Separation of indole by designed ionic liquids with dual functional chemical sites: Mechanism exploration and experimental validation

As a hopeful solvent, ionic liquids with tremendous combination of functional chemical sites in the cations and anions can make the separation process efficiently and selectively. Thus, to test the effect of the functional chemical sites in the cations and anions on extracting typical heterocyclic N-compound, indole was adopted as the representative compounds due to its high content and valuable application. In present work, NMP-based IL, [EtOHpyr][BuRA], with dual functional chemical sites was designed and employed to separate indole from diverse resources. The mechanism for the separation process was explored, the IL is evaluated to separate indole with the polarity analysis based on the COSMO-SAC model. Molecular dynamics simulation analysis contributed to understand the H-bonds interaction between indole and IL more indicative.
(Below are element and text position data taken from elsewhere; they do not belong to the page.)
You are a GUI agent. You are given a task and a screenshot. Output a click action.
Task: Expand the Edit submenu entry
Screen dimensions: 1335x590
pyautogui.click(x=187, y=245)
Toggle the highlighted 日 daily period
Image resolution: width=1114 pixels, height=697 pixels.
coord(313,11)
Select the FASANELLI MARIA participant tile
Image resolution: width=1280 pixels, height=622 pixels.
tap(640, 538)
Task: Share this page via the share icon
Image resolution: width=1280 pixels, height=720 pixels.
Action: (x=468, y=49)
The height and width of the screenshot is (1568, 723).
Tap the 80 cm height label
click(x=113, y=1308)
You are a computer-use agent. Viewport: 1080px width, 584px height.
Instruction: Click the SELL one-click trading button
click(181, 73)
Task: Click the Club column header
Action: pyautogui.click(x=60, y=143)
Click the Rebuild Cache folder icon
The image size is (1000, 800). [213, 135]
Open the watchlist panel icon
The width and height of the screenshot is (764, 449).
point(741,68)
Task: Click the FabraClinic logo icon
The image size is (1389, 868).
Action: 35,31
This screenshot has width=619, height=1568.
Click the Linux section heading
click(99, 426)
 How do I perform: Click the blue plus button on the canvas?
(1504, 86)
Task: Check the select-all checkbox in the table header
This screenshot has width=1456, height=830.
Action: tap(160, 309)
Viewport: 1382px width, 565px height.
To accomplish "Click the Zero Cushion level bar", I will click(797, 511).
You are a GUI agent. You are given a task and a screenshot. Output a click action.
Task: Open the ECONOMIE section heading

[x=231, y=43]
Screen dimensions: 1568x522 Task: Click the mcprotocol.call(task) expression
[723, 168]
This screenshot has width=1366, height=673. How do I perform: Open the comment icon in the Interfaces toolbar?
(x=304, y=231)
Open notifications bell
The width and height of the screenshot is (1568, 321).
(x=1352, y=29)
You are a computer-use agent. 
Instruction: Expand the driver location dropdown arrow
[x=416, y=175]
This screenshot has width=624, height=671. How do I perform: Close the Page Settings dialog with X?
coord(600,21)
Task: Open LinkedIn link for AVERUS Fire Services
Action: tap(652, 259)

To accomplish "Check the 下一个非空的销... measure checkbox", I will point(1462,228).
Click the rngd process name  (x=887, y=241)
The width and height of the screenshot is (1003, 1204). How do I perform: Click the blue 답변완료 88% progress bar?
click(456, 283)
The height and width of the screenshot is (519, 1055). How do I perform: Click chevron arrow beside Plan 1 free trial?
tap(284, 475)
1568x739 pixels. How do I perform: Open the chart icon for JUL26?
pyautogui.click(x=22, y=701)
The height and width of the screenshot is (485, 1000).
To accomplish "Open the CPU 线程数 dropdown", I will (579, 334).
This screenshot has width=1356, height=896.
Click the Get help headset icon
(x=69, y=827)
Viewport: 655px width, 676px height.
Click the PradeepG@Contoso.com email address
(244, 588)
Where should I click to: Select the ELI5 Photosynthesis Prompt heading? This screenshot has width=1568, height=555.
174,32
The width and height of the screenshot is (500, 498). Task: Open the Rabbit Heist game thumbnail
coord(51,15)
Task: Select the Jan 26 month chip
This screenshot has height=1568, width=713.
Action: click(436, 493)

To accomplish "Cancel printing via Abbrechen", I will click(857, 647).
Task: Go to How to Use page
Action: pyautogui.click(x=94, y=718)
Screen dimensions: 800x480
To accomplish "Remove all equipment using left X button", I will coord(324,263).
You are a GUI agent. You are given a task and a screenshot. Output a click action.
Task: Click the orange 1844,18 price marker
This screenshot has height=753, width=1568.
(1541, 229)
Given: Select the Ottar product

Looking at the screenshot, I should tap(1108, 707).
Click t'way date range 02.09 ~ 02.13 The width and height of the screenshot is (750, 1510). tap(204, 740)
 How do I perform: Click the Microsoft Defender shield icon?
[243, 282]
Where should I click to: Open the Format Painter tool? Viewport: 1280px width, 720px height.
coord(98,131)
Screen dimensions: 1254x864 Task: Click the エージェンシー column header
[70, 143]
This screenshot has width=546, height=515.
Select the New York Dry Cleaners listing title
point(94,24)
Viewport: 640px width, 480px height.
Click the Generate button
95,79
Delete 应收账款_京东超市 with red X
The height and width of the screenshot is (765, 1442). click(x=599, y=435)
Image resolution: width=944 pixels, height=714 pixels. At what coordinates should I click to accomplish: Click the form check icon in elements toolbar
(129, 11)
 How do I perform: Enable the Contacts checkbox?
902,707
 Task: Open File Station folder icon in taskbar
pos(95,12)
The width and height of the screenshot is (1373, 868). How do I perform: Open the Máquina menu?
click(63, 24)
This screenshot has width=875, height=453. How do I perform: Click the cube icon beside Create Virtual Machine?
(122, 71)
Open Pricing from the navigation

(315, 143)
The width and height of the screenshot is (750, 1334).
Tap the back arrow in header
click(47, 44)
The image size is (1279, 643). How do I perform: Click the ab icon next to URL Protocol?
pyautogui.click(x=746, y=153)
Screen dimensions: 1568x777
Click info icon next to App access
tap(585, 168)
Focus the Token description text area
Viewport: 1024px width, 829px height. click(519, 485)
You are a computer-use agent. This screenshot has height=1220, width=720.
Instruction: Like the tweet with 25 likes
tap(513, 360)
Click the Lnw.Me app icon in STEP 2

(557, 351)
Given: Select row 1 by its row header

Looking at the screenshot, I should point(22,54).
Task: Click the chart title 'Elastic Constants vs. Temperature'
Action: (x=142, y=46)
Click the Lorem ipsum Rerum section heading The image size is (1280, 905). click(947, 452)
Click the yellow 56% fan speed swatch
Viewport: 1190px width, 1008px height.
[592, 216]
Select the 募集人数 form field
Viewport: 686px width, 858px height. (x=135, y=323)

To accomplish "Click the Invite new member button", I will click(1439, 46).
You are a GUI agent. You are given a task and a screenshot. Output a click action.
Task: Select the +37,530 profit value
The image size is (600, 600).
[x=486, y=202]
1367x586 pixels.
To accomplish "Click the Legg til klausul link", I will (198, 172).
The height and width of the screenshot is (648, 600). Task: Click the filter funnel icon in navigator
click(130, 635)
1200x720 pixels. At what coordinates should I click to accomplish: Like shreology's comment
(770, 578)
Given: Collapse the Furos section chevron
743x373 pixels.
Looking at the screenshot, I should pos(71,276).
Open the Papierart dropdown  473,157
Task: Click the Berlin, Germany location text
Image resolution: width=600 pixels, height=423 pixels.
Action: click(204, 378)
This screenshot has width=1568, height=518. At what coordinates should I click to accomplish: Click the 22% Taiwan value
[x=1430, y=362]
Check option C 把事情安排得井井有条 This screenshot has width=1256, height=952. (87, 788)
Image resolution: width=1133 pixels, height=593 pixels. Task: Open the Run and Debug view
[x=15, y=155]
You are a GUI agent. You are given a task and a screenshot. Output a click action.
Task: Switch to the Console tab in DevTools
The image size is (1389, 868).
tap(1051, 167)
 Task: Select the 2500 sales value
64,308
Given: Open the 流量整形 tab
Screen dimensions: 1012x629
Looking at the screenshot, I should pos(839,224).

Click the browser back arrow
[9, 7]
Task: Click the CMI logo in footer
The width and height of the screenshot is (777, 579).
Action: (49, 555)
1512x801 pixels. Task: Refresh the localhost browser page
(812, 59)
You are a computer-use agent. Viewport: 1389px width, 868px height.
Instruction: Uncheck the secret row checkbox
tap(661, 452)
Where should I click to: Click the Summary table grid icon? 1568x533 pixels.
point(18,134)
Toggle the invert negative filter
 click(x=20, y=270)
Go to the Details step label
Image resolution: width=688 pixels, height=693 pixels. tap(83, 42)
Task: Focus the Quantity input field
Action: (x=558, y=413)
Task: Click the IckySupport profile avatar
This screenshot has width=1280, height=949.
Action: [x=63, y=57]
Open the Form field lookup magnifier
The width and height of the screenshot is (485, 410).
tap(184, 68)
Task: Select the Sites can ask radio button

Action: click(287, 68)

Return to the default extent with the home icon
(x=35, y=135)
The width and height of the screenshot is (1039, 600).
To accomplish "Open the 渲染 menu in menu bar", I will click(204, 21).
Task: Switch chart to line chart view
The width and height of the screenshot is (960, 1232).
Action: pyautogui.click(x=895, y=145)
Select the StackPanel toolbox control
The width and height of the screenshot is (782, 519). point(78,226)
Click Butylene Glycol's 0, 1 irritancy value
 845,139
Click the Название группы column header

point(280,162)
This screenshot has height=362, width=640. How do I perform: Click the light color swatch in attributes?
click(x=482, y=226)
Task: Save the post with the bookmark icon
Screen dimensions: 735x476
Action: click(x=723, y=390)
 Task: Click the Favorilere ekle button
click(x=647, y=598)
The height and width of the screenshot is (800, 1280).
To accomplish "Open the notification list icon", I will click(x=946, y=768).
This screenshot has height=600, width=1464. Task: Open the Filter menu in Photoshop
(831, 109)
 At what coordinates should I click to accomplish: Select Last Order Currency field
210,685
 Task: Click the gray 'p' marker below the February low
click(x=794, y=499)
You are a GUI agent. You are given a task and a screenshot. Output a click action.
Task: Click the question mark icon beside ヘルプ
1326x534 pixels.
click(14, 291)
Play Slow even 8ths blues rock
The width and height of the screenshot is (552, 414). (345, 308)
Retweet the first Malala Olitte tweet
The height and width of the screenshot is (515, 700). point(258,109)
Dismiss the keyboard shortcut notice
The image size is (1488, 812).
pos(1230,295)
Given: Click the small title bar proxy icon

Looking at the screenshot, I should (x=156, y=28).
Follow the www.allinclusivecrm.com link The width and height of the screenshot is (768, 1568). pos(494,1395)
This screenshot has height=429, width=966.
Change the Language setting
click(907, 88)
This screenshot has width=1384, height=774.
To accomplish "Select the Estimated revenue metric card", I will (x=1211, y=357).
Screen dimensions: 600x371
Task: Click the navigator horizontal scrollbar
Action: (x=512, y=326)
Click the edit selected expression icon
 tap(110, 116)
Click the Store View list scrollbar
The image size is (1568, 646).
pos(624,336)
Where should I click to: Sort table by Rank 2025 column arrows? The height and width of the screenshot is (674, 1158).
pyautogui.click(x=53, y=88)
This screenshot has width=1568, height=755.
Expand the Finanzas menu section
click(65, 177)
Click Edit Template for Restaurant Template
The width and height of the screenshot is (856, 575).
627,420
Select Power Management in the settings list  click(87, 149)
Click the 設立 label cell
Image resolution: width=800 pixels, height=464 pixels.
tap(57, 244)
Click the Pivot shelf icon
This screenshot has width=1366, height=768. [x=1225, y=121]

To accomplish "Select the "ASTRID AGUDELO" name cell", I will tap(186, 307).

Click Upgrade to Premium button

The results demonstrated that the H-bonds between indole and dual functional chemical sites in [EtOHpyr][BuRA] served as the key driving force during the separation process. To validate the effect of functional chemical sites, [EtOHpyr][BF4], [Etpyr][BuRA] and [Etpyr][BF4] were also used for comparison. Furthermore, the influence of extraction of NMP-based ILs on indole, mass ratio (IL: model oil) and extraction temperature were investigated. Under the optimal conditions (25 ℃, mass ratio = 1:5), [EtOHpyr][BuRA] showed the best performance among those four ILs, which extraction efficiency can reach up to 95.15 wt%. The results agreed with the simulation results well. This work can provide an efficient designed ILs for the extraction of indole.